Take each day as a new day.

Try not to think back about “what if this or that did not happen”; the situation is as it is. Take every day in stages and finish each step little by little. Be prepared for ‘ups’ and ‘downs’, good days and bad days. No-one knows how your family member will progress.


How do I treat my injured family member?

It is of the utmost importance that the injured person is treated with RESPECT at all times. Although a person might not talk properly, they can still hear you and have feelings. Never talk about them, but rather with them, ask their opinion about situations which affect them. Be patient, they are living life in the slow lane.

Don’t be afraid to ask for help

As time passes, situations might arise which disrupt family life. The survivor may express anger, suspicious behaviour and abnormal expressions of sexuality. Don’t be alone in these situations.
Contact your social worker at your hospital or clinic before your family suffers too much. The injured person is not the only one who might need professional care. Therefore it is a good idea for the whole family to go for counselling and to join a support group.

Practical Tips:



Involve every family member and create a loving, caring environment for the survivor. A set routine is essential.

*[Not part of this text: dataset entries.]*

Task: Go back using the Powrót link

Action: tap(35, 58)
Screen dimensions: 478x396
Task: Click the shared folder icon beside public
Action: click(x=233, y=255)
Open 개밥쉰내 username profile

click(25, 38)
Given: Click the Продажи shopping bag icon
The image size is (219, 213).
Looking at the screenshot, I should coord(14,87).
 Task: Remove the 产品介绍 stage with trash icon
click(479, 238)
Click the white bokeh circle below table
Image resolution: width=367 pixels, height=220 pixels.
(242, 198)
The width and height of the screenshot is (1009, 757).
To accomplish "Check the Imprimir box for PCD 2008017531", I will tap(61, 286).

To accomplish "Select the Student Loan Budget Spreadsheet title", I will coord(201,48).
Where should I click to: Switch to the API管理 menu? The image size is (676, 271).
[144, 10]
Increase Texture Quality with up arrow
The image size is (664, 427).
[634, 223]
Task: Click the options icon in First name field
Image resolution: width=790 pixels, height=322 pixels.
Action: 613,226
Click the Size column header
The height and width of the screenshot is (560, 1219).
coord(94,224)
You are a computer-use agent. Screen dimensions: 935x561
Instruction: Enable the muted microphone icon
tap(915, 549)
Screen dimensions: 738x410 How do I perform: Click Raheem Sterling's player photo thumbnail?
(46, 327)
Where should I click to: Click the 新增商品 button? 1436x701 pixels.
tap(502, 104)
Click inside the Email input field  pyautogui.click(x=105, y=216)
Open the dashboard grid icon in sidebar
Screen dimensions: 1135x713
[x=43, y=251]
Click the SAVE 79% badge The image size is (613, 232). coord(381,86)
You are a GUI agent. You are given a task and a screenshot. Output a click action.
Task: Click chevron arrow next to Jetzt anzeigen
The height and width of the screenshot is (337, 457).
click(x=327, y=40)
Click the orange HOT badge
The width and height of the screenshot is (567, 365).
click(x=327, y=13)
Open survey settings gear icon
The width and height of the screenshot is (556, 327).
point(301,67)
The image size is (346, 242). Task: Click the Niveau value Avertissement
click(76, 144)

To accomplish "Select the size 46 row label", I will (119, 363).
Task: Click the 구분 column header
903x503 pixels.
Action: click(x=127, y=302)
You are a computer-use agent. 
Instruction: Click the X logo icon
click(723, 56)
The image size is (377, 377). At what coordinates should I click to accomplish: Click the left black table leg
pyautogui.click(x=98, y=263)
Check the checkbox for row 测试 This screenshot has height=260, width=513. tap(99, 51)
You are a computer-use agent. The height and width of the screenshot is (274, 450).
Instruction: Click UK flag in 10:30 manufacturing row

Hospitals and pharmacies rent out wheelchairs if movement is difficult. The Occupational Therapist can give you advice about other supporting aides. Movements can be slow, so patience is a keyword.


A plastic chair in the washing area helps with problems of balance. Men should keep a urinal in the room.



Restlessness may cause falls and injuries, so put bedding on the floor. Those survivors who have been independent may begin to feel “unsafe” as they are not sure of their body and the space around it. Night sounds may frighten them if they are alone – you might have to sleep in the room with the person. Physical touch has a calming effect; even touching their back or hand makes a difference.


Brain surgery can affect the survivor’s sense of time and place. You can gently remind them of the day and date, if you do not have a special clock.


A magnifying glass can be used. In case of double vision, the person can be taught to close or cover one eye and focus with the other.


The person can have hearing disturbances and be sensitive to loud noises or background noises. Be aware of noisy radios and televisions.



People with brain injuries tire easily, it can be very exhausting to even walk just 10 steps. Thinking also drains a lot of energy, so REST is very important! Rest is advisable after lunch but not for too long in case it stops night sleep. Exercise and rehabilitation is best after a rest period. Follow the recommended programme.

Eating, drinking and smoking


The best possible nutritious food will help them get strong again. Coffee is not good as it interferes with sleep. Smokers should have one ashtray to calculate how many they have smoked during the day. Smoking is not recommended. Alcohol is a NO-NO. It has a destructive effect on recovering brain cells.



Therapists will prescribe a programme while they are in hospital, and it is vital to stick to it. They can begin to help in the home, but each activity must be done separately to avoid confusion. If possible, they can attend their place of work for a short while per day. This will help with social interaction, self-esteem, self-worth and give them a reason to get up daily.

Public Reaction


If people stare at them because they walk, talk or act differently, it is OK. They have a second chance in life and are busy learning to adapt which is very courageous. The community at large is not informed about brain injury, and this is your opportunity to inform and educate them.

Self-Worth and Independence


It is good to get the person’s view when making a decision about daily activities such as dressing, buying food, etc. If the daily routine is changed, communicate with them and tell them why.
It is advisable to limit choices to avoid confusion and anxiety. They can be encouraged to write a journal. Even if they can’t speak, you can write information down to help them feel more in control.

To Remember:

the S-Strategy




­  Structure his day                 

­  Silence

­  Sleep

­  Stimulation: in short bursts of time, slow and steadily raised.

­  Socialisation: slow and steadily raised. Not too many people and not all at once.